When asked the main lesson of Cain and Abel in Genesis, specifically why God accepted Abel’s offering yet rejected Cain’s, most will tell you it’s because Abel’s heart was in the right place. Unlike Cain’s.
God even told Cain why his offering was rejected: “Surely if you do right [t]here is uplift. But if you do not do right, sin crouches at the door; its urge is toward you. Yet you can be its master.” (Genesis 4:7 TNK)
I mentioned this in a comment section of an article called “What the Bible Really Says About Tithing.” Someone then responded that Cain’s offering was rejected because it was a “fruit of the soil” offering, and not an animal. This person reasoned that blood sacrifices are found all throughout scripture as a way to eventually point to Jesus, the Messiah, as the ultimate and final blood sacrifice for our sins.
I don’t disagree about the importance of blood sacrifice for the forgiveness of sins, and how they do indeed point to Jesus. I do disagree, however, that Cain’s offering was rejected due to it not being an animal.
The passage itself states why in Genesis 4:2a-4a: “… Abel became a keeper of sheep, and Cain became a tiller of the soil. In the course of time, Cain brought an offering to the Lord from the fruit of the soil, and Abel, for his part, brought the choicest of the firstlings of his flock.”
Notice the difference in how the offerings were described. Cain merely brought a portion whereas Abel gave the choicest of his firstlings.

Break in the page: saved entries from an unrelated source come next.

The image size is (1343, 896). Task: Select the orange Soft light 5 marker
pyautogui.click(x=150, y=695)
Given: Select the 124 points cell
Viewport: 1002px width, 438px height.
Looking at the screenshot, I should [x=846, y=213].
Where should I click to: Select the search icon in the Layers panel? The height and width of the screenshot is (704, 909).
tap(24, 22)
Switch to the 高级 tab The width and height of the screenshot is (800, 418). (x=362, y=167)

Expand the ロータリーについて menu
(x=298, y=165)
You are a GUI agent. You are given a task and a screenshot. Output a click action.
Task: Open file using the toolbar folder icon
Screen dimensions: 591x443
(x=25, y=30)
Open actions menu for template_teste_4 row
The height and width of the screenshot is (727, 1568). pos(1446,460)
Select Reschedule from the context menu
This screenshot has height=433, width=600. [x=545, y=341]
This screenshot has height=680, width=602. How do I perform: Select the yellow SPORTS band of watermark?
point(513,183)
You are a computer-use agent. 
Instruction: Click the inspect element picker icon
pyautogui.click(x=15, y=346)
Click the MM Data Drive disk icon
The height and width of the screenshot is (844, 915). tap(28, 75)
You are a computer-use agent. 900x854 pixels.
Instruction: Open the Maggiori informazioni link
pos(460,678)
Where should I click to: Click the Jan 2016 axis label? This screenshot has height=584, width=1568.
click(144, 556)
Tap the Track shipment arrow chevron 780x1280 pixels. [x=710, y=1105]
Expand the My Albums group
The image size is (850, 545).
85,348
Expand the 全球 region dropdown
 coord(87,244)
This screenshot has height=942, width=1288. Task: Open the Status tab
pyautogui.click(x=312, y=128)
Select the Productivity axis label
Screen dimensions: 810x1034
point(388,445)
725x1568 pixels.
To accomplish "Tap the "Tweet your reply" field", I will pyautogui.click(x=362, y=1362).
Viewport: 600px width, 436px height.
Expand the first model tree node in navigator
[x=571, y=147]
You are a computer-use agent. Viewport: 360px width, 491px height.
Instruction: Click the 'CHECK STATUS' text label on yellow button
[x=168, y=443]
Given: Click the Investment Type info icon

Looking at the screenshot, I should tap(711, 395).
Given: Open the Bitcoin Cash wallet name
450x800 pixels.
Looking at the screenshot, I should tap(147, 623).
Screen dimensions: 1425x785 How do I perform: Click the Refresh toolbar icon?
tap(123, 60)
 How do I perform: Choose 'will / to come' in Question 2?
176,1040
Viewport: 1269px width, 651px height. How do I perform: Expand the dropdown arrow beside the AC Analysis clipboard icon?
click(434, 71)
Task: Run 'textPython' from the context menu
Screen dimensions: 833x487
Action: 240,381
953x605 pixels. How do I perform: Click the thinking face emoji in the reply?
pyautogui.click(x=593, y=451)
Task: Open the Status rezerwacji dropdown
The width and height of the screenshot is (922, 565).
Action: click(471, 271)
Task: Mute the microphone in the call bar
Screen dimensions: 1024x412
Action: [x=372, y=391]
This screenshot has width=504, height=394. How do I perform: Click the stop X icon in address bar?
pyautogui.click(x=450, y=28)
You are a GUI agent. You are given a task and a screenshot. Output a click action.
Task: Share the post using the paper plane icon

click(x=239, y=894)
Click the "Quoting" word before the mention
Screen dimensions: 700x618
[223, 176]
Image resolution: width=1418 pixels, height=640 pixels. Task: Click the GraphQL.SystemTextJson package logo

Many other scriptural passages describe plant/grain offerings including Deuteronomy 18:4: “You shall also give him the first fruits of your new grain and wine and oil, and the first sheering of your sheep.”
Deuteronomy 26:2: “you shall take some of every first fruit of the soil, which you harvest from the land that the Lord your God is giving you…”
Deuteronomy 26:10: “Wherefore I now bring the first fruits of the soil which You, O Lord, have given me.”
Leviticus also included grain sacrifices as long as they were “first fruits” such as in Leviticus 2:14.
Not all offerings or sacrifices must be of the animal variety. That would be patently unfair (in my opinion), because not everyone did (or could) raise animals.
Back to Cain. The fact he didn’t offer his first fruits was the first indication his heart was bent toward sin. He either didn’t love or fear God enough, or didn’t think God would notice (or both). Either way, his offering showed selfishness and contempt. No wonder God rejected it.
Cain killing Abel later was merely the end result of what had already poisoned his heart.
Still regardless of how one reads the passage, the overall lesson is still clear: before we give either to God or to others, our heart must be in the right place. To give gladly and not begrudgingly, otherwise what we give is both useless and meaningless.